Your assignment :: The result should be a word-for-word retyping of the entries below, free of pictures.

Study material ::
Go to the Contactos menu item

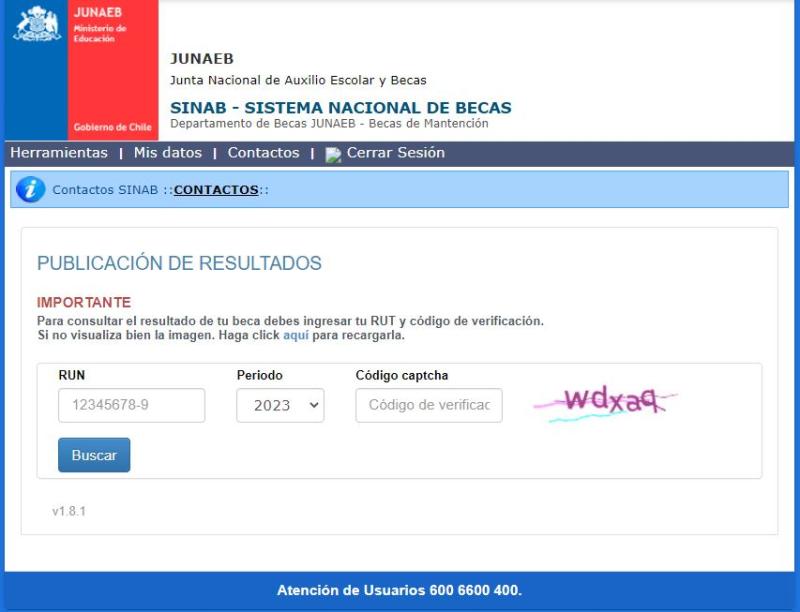coord(263,153)
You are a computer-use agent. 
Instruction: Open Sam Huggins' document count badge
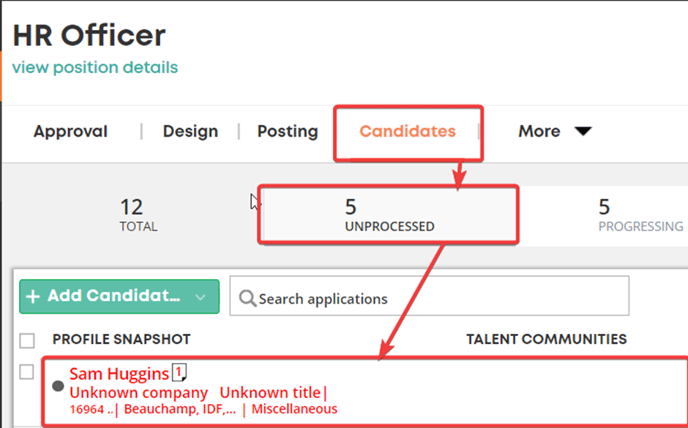(x=179, y=372)
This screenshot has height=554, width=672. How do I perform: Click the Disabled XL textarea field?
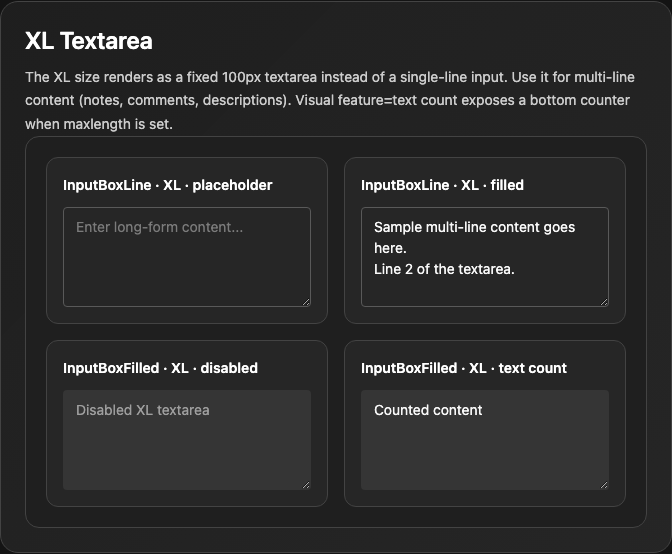click(187, 440)
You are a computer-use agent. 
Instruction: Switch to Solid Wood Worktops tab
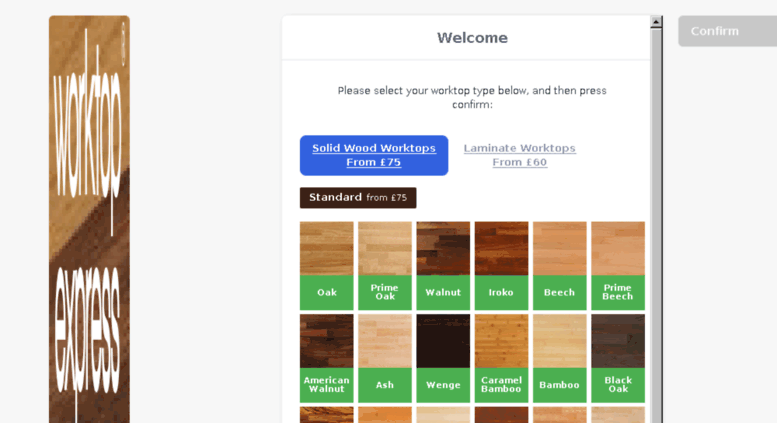[374, 156]
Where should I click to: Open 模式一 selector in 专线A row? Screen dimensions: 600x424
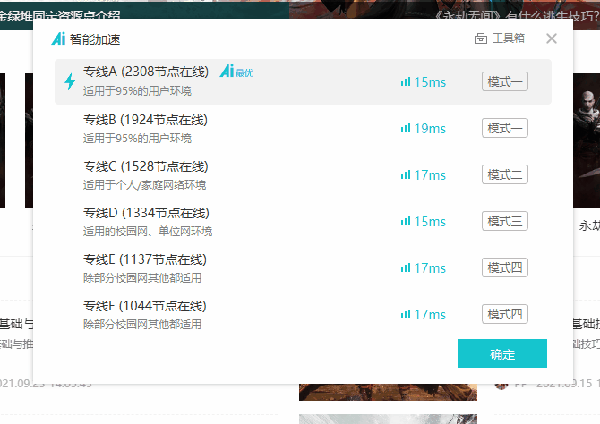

Expected answer ::
Go to the Contactos menu item

coord(263,153)
You are a computer-use agent. 
Instruction: Open Sam Huggins' document count badge
(x=179, y=372)
This screenshot has height=554, width=672. How do I perform: Click the Disabled XL textarea field?
click(187, 440)
You are a computer-use agent. 
Instruction: Switch to Solid Wood Worktops tab
[374, 156]
Where should I click to: Open 模式一 selector in 专线A row? Screen dimensions: 600x424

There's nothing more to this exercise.